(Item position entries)
·····

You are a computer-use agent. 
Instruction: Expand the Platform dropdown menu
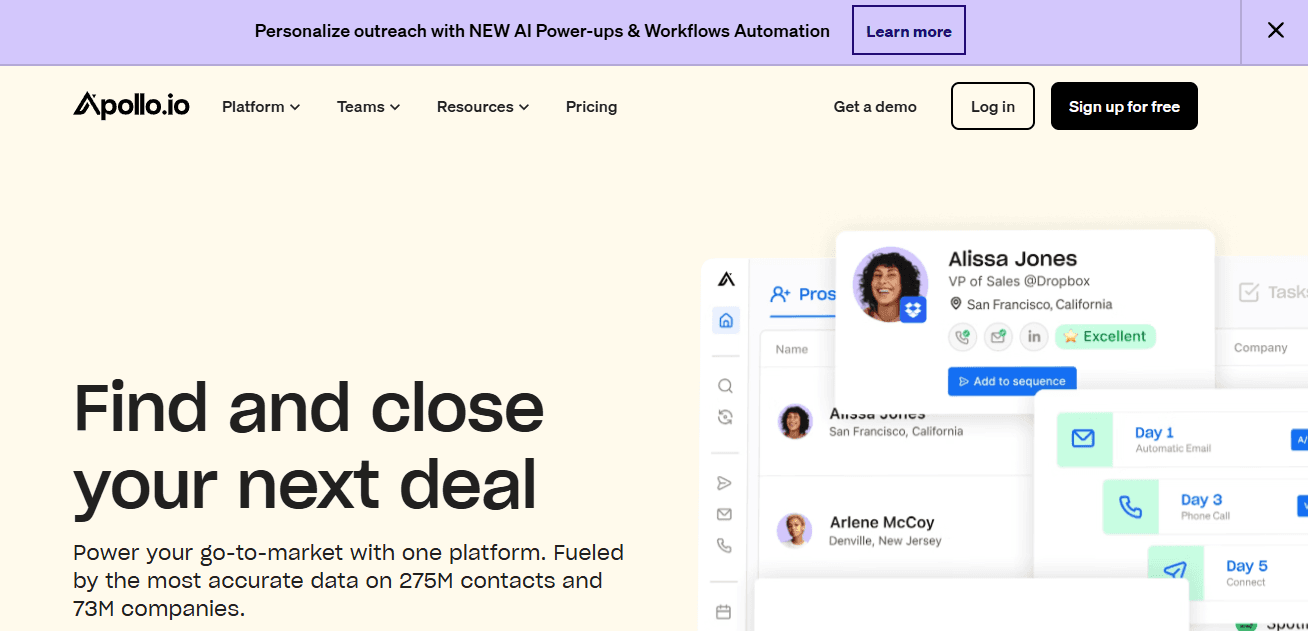pos(260,106)
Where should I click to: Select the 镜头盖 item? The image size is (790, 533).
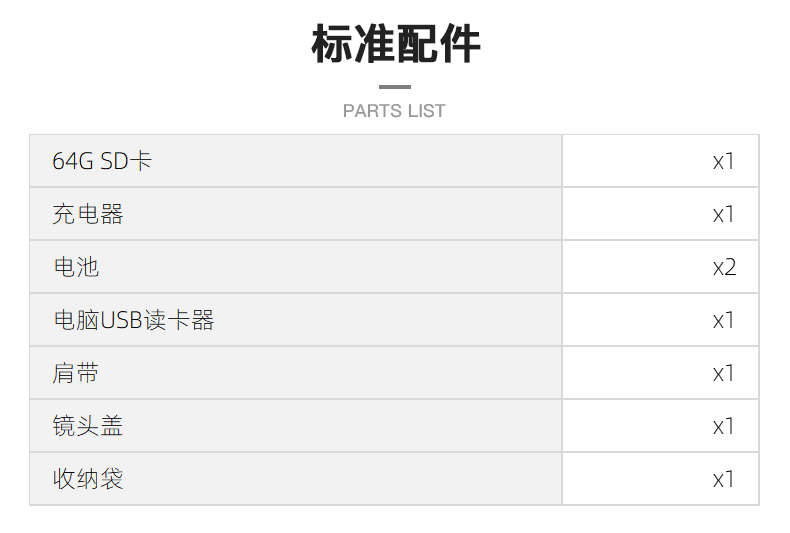point(88,426)
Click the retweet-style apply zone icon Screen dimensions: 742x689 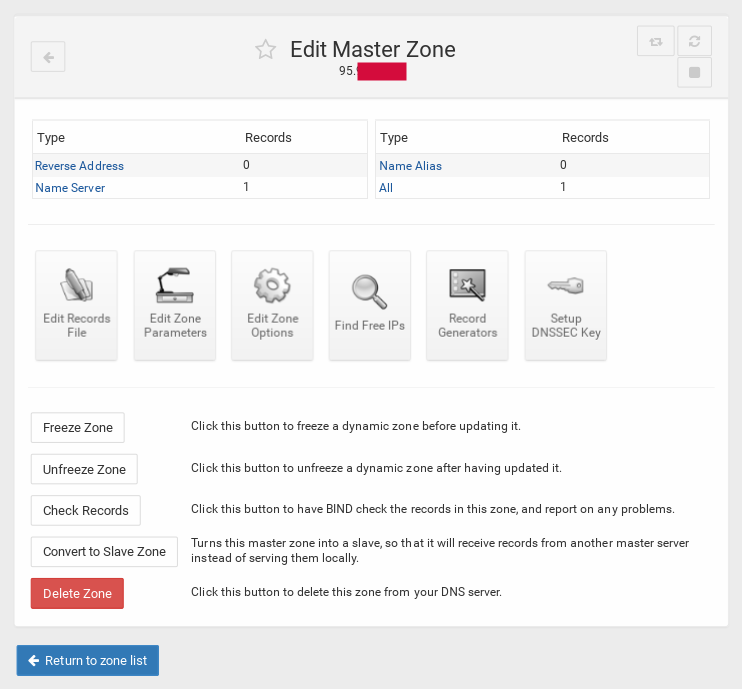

·····

» **Given instruction**: Rewrite all of the material above line for line, keeping its wording, and move every answer coordinate by -41. Leave the pictures out of your answer.

» **Task output**:
You are a computer-use agent. 
Instruction: Expand the Platform dropdown menu
pos(219,65)
Where should I click to: Select the 镜头盖 item? The image size is (790, 533).
point(47,385)
Click the retweet-style apply zone icon Screen dimensions: 742x689 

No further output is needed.